I versi di Natalia
Bondarenko si collocano con grande naturalezza e senza nessuna forzatura in una
linea poetica ben precisa. La poetessa, partendo da strutture che affondano le
radici nella lingua russa, riesce ad esprimere direttamente in italiano versi
di grande qualità, di solido spessore e di estrema vitalità.
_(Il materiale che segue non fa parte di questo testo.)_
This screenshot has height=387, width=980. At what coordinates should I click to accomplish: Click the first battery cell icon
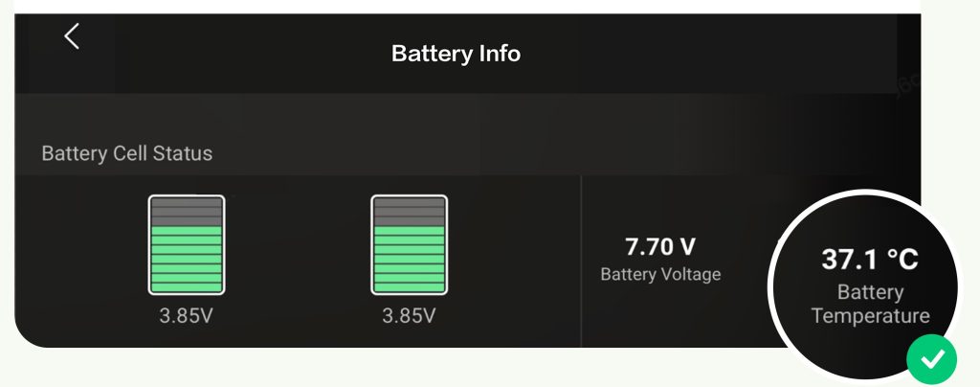click(187, 244)
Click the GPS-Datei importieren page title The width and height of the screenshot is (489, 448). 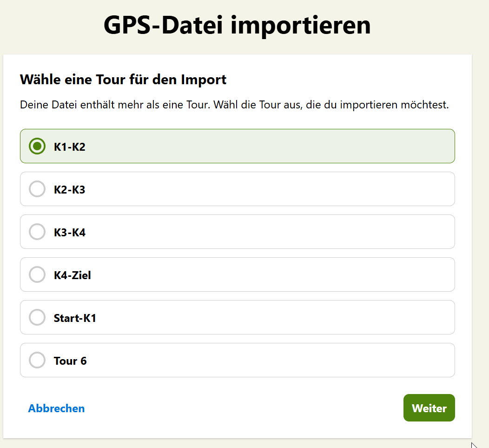point(237,25)
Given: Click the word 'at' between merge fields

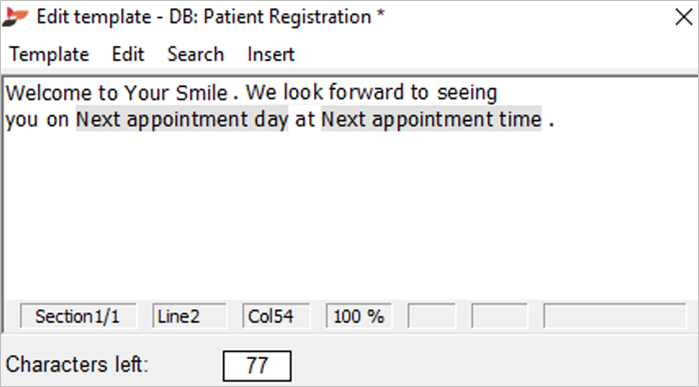Looking at the screenshot, I should 305,119.
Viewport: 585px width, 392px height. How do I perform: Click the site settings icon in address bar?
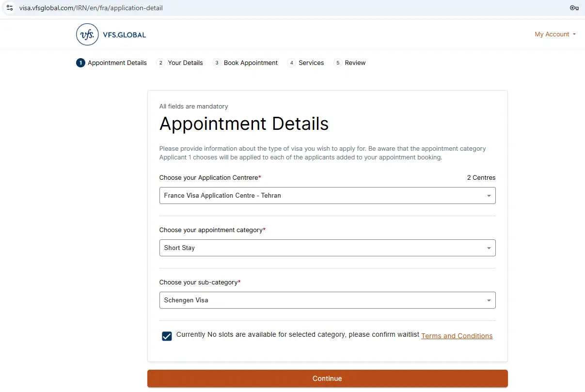coord(10,8)
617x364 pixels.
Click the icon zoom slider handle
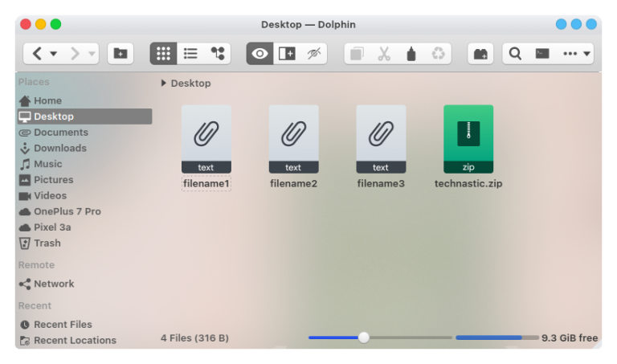click(x=364, y=337)
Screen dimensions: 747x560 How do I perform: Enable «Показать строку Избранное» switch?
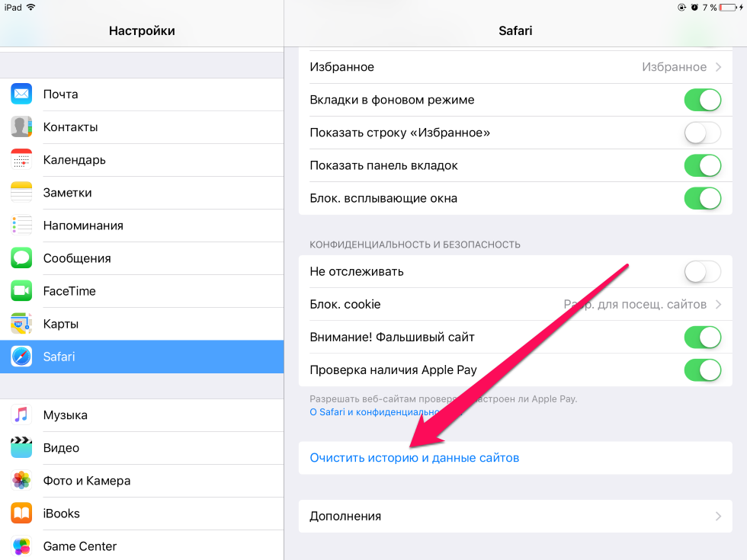pyautogui.click(x=703, y=133)

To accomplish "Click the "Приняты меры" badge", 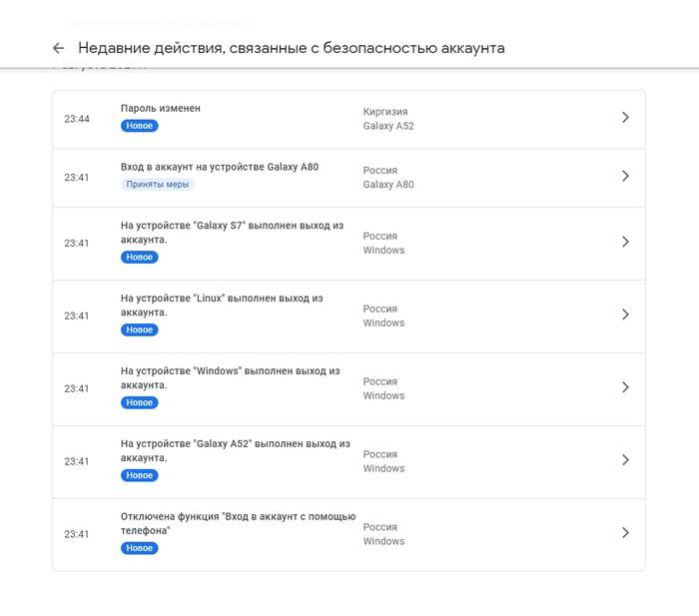I will tap(158, 185).
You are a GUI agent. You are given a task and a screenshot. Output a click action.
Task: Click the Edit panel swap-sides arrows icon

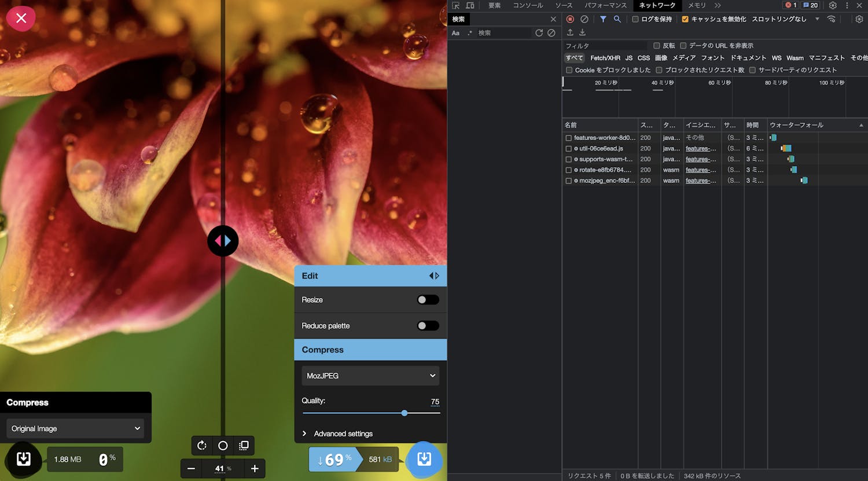click(434, 276)
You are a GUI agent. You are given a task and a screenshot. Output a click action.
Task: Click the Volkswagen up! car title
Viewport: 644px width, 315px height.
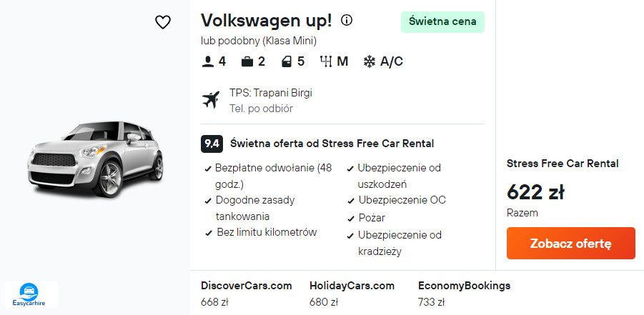pos(267,21)

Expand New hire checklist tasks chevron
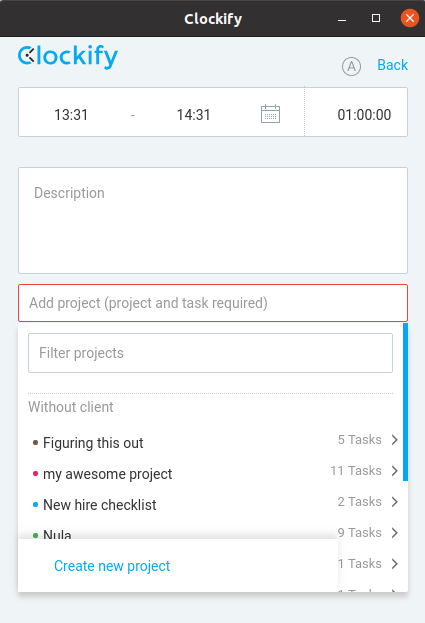click(x=394, y=502)
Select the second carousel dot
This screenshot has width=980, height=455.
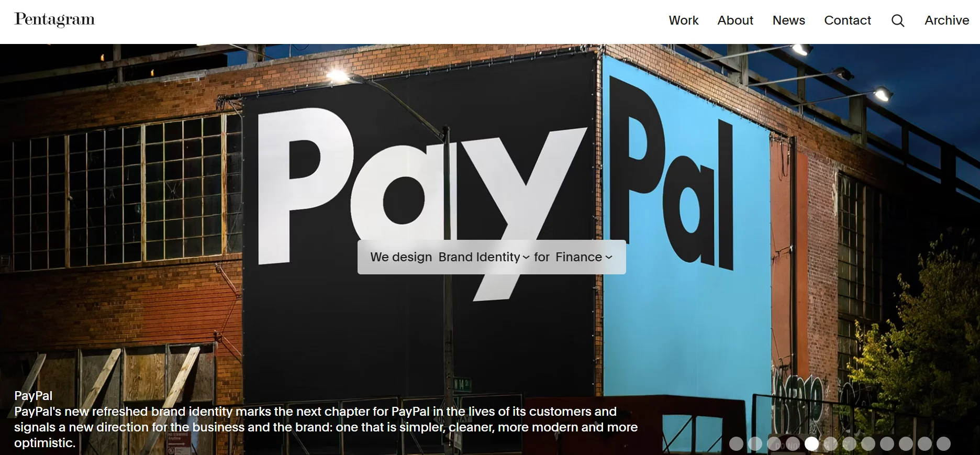click(755, 443)
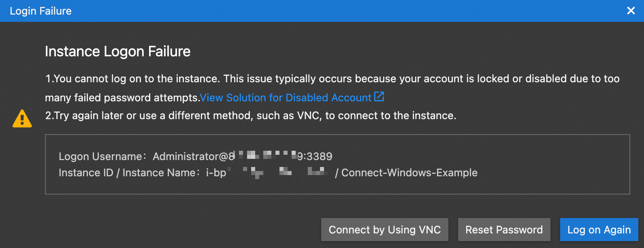Click the i-bp instance ID prefix

(x=216, y=173)
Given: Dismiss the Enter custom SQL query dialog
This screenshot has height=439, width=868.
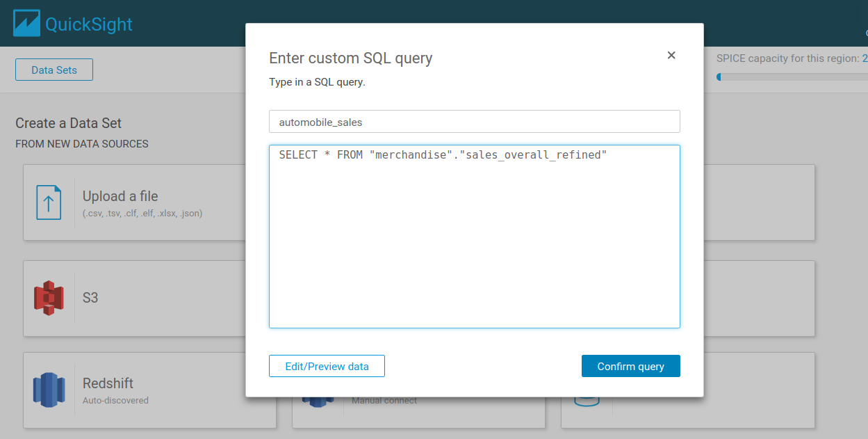Looking at the screenshot, I should (x=671, y=55).
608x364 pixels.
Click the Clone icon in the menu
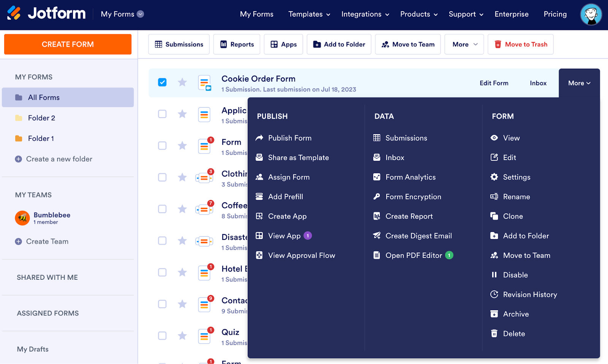[494, 216]
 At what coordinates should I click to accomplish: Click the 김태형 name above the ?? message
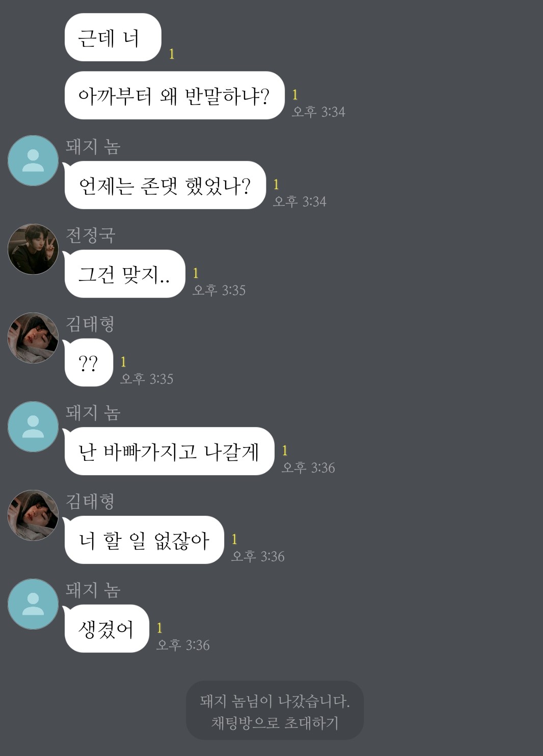click(90, 324)
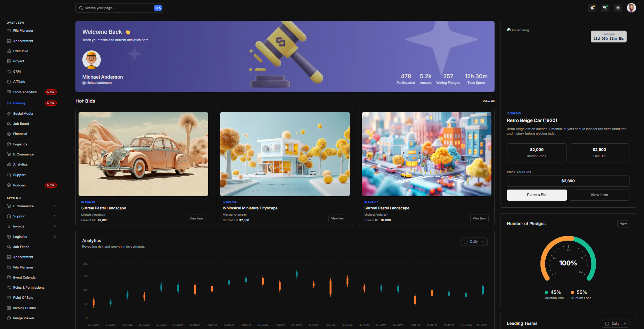Click the CRM sidebar icon
The image size is (644, 329).
tap(9, 72)
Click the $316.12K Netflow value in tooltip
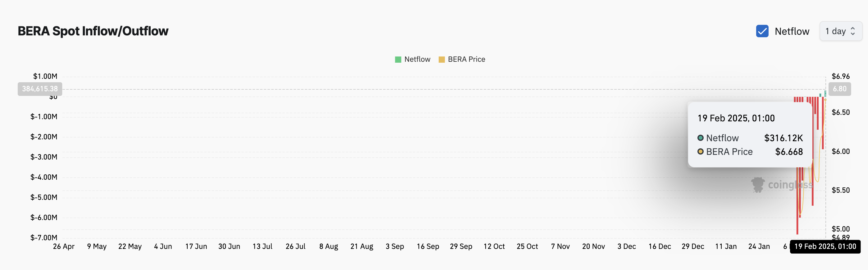 click(x=783, y=138)
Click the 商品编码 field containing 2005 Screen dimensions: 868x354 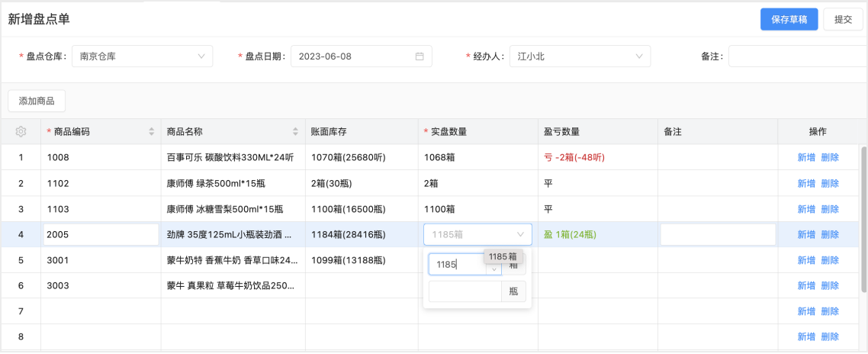click(x=99, y=235)
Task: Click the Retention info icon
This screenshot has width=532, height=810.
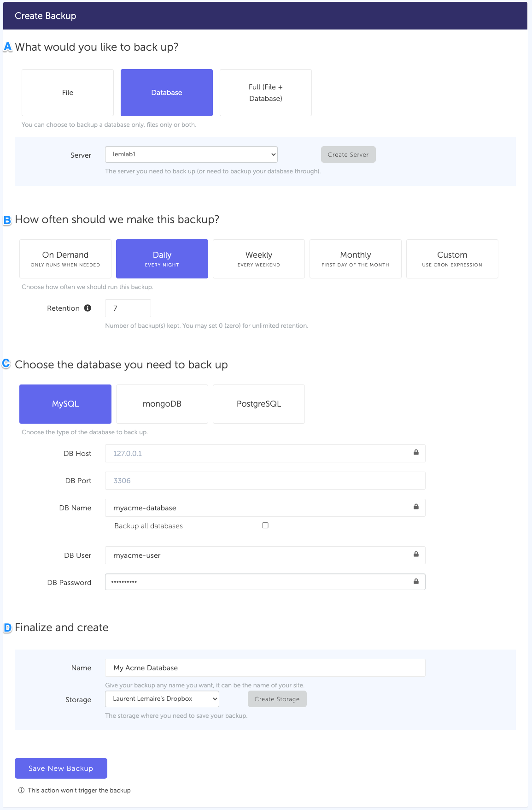Action: (88, 308)
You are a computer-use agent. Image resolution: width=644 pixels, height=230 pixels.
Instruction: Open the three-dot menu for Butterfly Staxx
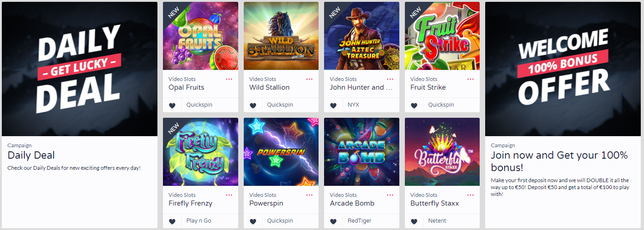pyautogui.click(x=470, y=195)
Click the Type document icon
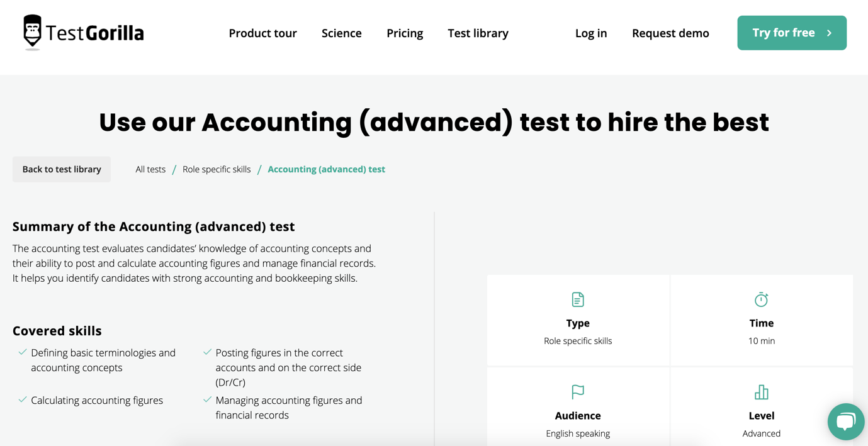This screenshot has height=446, width=868. tap(577, 299)
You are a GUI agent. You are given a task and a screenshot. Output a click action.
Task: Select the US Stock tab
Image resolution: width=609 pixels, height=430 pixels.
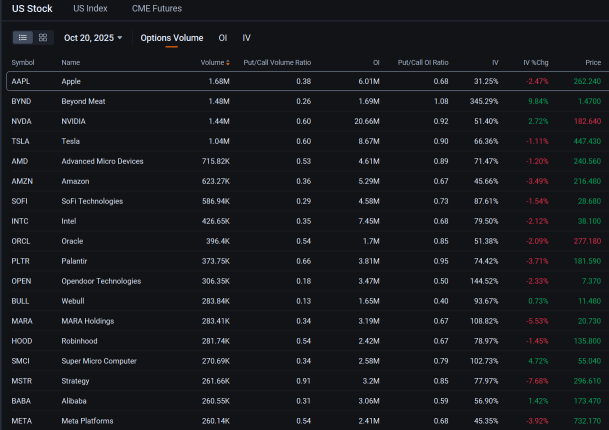coord(32,9)
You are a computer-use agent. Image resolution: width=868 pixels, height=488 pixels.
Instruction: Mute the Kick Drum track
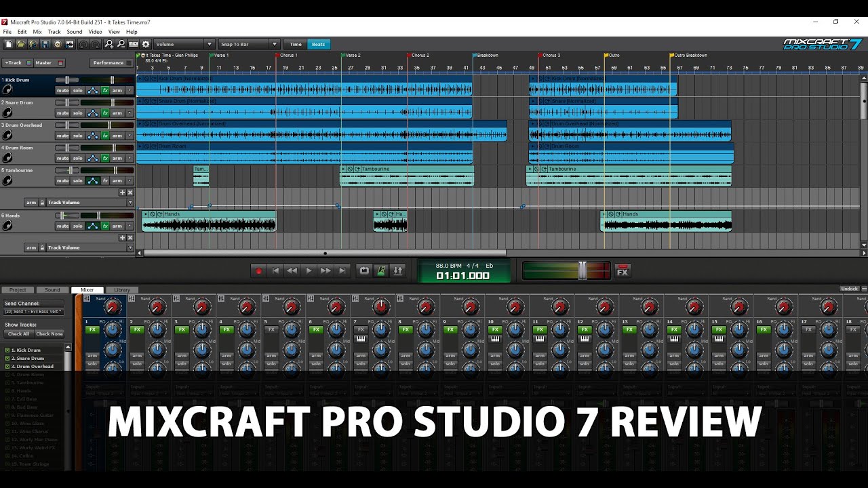63,90
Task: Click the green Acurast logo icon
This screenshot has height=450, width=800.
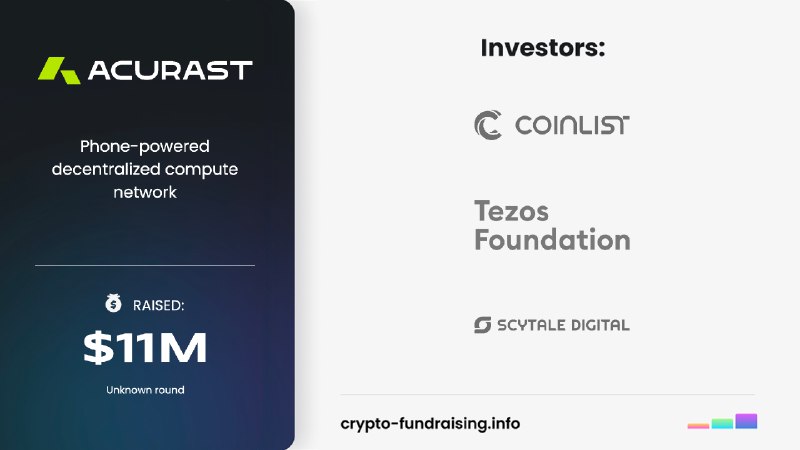Action: click(x=59, y=70)
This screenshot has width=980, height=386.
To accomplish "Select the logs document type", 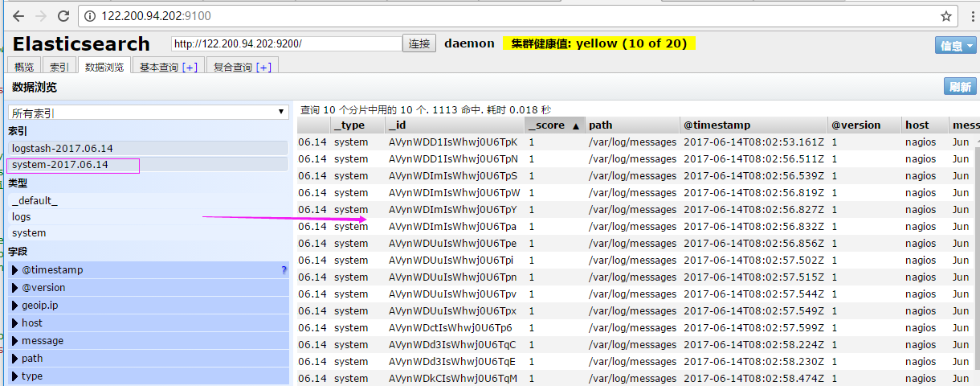I will click(x=22, y=217).
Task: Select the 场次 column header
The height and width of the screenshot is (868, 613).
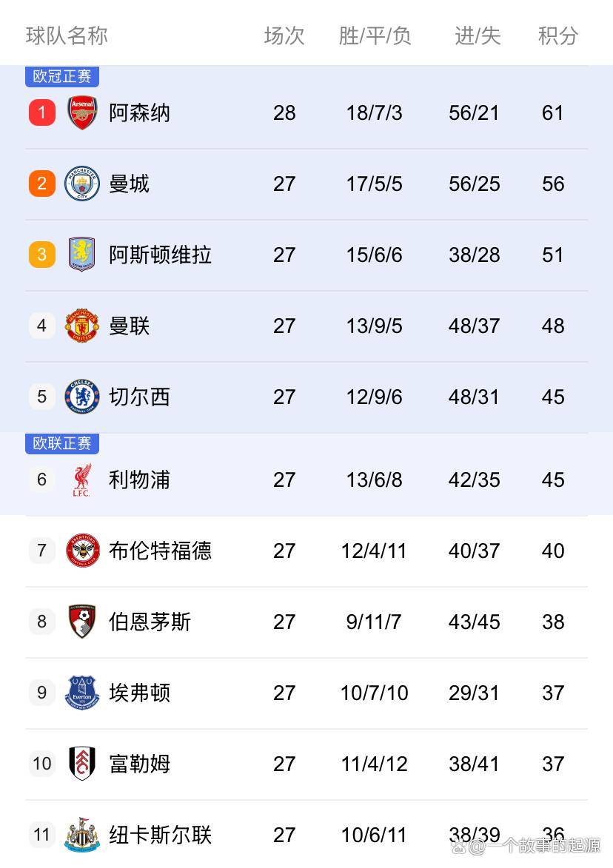Action: point(284,36)
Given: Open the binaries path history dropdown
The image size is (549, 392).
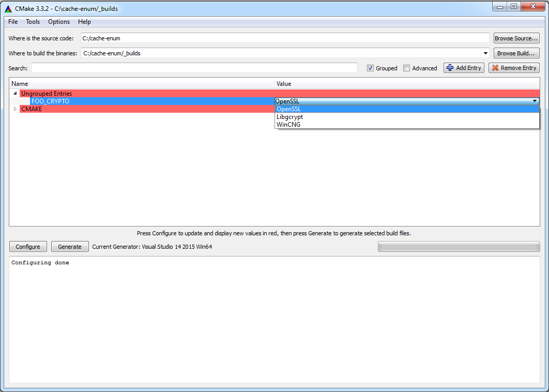Looking at the screenshot, I should 485,53.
Non c'è timore ad ammettere
che la sua poesia arriva a
collegarsi, in una linea ideale di continuità, con tutto quel versante del
novecento che fa capo ad una idea poetica di innovazione e di sperimentazione,
sfiorando in alcuni punti, tangenzialmente, l'avanguardia italiana. L'antilirismo, la semplicità apparente
del verso vengono da lì, non ci sono dubbi. La sapiente costruzione di
strutture sintattiche lineari, moderne e leggere, portano come complemento la
profondità del senso. E, come è stato già giustamente rilevato, la felicità
della composizione nelle poesie di Natalia Bondarenko non segue il normale e
semplice percorso in divenire. Tra la prima e l'ultima delle sue poesie ci può
essere un affinamento strutturale, ma il senso e la profondità del suo vissuto
sono presenti allo stesso modo, sono parte integrante del testo e colpiscono il
lettore.
Tanto per fare chiarezza,
la linea a cui lei fa riferimento, in un gioco di rimandi e di citazioni, è
quella che parte da Marino Moretti,
il quale, all'inizio dello secolo scorso, inaugurava la poesia del quotidiano,
delle piccole cose, dell'essenziale e del personale. Continua con Eugenio Montale che ha, di fatto,
avviato la possibilità di dare spazio alle parole poco usate in poesia, e dopo,
con tali parole, alle confessioni sentimentali, alla elargizione di
pensieri intimi e personali.
Si consolida con Edoardo Sanguineti, che ha mischiato i
generi e il linguaggio, le pause e il ritmo, ed è approdato alla sua idea di
poesia che ha grandi affinità con la musica contemporanea. (Per cercare di decifrare un senso, sappiamo
che Sanguineti ha dedicato tutte le poesie all'unica donna della sua vita, la
moglie).
Il suggello a questa linea
ideale lo possiamo dare con un frammento di critica in versi:
La poesia non è poesia,
se ha troppa poesia
Ci vuole la parola assurda,
presa dalla strada, fuori moda
Per diventare poesia
Oppure deve usare una parola alla moda,
la poesia,
ma per sbeffeggiarla,
non certo per incensarla...
Ecco. Tutto questo, ma
anche qualcosa di più, si trova in modo
quanto mai naturale nei versi di
N.B. Quando lei gioca in modo feroce con
l'immagine sbagliata di un uomo (è
divertente/farti una carezza sulla spalla/ e scoprire/di aver sbagliato persona.);
quando la grandezza
dell'autoironia diventa un modo per scaricare le tensioni (sai/pensare a te/è un lavoro usurante);
oppure, quando la forza
prende il posto della presunta debolezza femminile (ti metterò un cuscino/sulla riva del fiume/per alleggerirti/la scomoda
attesa di vedermi/passare cadavere).
Queste minime uscite
esemplificative, valgono per rinforzarci nell'idea della bontà della sua
proposta poetica.
Per Bondarenko, come forse per tutti i poeti, credo valga il pensiero
che un altro poeta, Enzo Spaltro, ha
dedicato a coloro che scrivono versi. Egli ha detto che chi scrive poesia lo fa
perché crede, in fondo, di essere ‘onnipotente’.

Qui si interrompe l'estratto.